3. Automated Population with One Reporter Type: This approach uses 4 different FSLs ranging from 1 to 4 clauses (a or b) in the same reporter gene. These reporter genes are then divided into colonies representing the number of clauses (1, 2, 3, or 4) in their reporter gene. Bacteria are given a set of tRNA variables as inputs and evaluate the logical clauses and MAX SAT by reporting the gene expression. This set up allows us to determine the maximum number of clauses the tRNA is able to solve. The FSL length and design varies according to the number of clauses inserted. However, the clauses are designed in the same way as in the previous single clause line. These single clauses are then strung together so that in order for the proper reading frame to be restored, exactly one 5 base pair insertion in each clause must be satisfied.
4. Automated Population with Individual Reporter Types: This approach is basically the same as the previous, except that the each clause has its own reporter gene. For example, the first clone tests for 1 clause satisfied and if satisfied, the clone will produce GFP. The second clone tests for 2 clauses satisfied and will produce RFP if satisfied. The third clone tests for 3 clauses satisfied and will produce Chloramphenicol resistance. The last clone tests for 4 clauses satisfied and will produce Tetracycline resistance.

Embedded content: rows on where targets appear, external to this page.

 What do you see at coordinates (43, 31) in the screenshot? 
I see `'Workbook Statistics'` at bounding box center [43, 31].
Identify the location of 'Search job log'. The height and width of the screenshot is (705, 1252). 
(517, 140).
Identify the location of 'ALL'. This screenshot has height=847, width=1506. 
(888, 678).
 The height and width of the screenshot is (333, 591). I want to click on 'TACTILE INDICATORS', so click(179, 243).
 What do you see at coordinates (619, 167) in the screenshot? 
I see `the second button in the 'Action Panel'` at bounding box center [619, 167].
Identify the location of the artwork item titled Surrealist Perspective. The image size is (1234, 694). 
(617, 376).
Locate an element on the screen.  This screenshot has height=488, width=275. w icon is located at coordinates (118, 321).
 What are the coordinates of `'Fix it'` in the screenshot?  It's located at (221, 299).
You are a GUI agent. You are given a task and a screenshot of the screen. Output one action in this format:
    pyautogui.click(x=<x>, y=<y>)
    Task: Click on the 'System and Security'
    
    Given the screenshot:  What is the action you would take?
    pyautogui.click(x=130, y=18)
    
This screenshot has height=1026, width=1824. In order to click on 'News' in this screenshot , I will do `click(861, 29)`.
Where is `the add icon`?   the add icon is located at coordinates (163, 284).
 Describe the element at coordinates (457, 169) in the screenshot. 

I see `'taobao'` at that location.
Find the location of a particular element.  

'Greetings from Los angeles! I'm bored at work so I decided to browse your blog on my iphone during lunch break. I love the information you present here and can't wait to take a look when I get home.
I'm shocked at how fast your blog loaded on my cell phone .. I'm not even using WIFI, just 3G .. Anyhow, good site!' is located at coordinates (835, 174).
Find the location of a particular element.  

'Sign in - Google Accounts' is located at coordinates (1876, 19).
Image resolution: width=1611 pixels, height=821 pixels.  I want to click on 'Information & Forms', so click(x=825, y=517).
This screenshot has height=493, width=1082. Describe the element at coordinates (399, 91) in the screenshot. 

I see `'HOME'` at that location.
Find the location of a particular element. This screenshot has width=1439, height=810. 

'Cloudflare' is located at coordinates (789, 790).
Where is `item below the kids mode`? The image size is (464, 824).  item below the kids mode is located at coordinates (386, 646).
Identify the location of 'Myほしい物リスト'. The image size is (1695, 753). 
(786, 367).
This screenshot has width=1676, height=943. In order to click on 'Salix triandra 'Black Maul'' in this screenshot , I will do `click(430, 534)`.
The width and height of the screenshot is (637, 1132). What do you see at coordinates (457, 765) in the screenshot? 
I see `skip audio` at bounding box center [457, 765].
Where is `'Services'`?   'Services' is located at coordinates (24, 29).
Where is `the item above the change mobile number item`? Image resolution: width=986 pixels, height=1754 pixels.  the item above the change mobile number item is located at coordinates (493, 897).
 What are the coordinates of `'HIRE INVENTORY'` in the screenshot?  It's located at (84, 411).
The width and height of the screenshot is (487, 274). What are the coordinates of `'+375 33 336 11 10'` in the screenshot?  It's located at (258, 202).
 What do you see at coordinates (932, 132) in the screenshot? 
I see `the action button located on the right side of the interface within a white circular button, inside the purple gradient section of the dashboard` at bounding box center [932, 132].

5. Automated Population with Individual Reporter Types in a Single Clone: In this approach, 4 different FSLs that test for at least 1, 2, 3, and 4 clauses satisfied are inserted in the beginning of different reporter genes used in a single clone. The first reporter gene tests for at least 1 clause satisfied, and if satisfied, the gene GFP will be expressed. The second reporter gene tests for at least 2 clauses satisfied and will express RFP if satisfied. The third reporter gene tests for at least 3 clauses satisfied and will produce Chloramphenicol resistance. Tetracycline resistance is the last reporter gene that tests for all 4 clauses satisfied. Each FSL design has the same SAT problem, (a OR b) AND (b OR cā) for example, encoded in it. Bacteria are given a set of tRNA variables as inputs and evaluate the logical clauses and MAX SAT.